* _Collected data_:
========

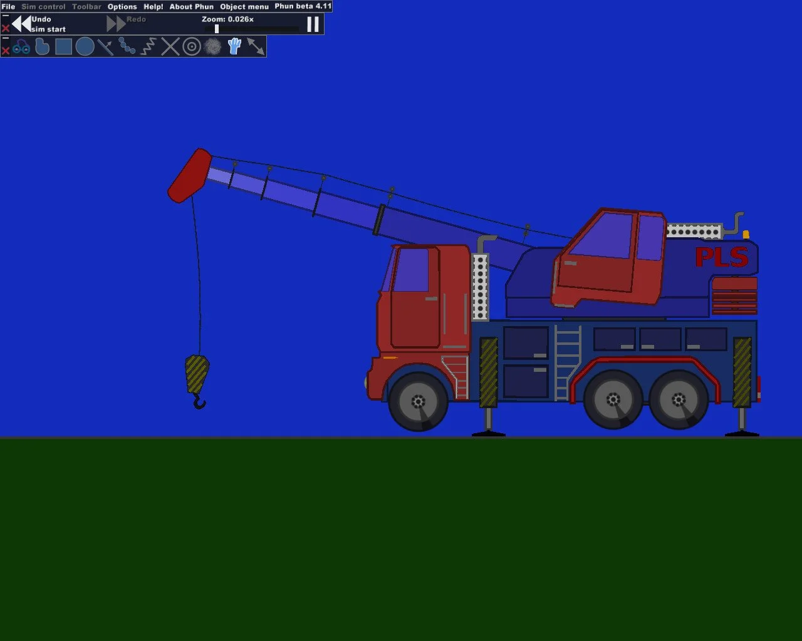Close the tools toolbar panel
802x641 pixels.
tap(6, 51)
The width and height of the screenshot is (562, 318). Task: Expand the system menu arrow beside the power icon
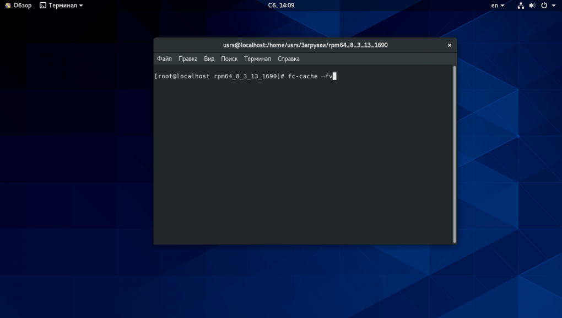(554, 6)
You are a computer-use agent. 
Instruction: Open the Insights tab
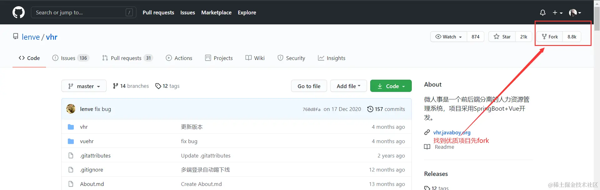coord(331,58)
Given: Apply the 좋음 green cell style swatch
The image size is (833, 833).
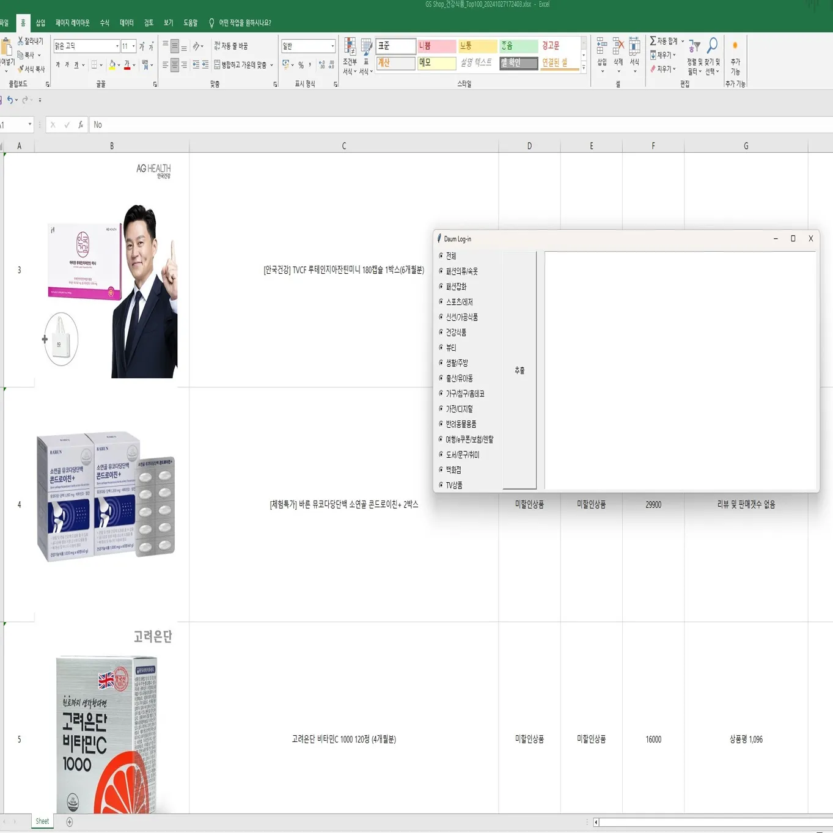Looking at the screenshot, I should (x=518, y=46).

========

* _ABOUT THIS EXERCISE_: Leaving out all pictures, print exactly the lines above from the one containing "Instruction: Open the Insights tab" through the last line of the entries.

* _EXERCISE ANSWER_:
Instruction: Open the Insights tab
coord(331,58)
Given: Apply the 좋음 green cell style swatch
The image size is (833, 833).
Looking at the screenshot, I should (x=518, y=46).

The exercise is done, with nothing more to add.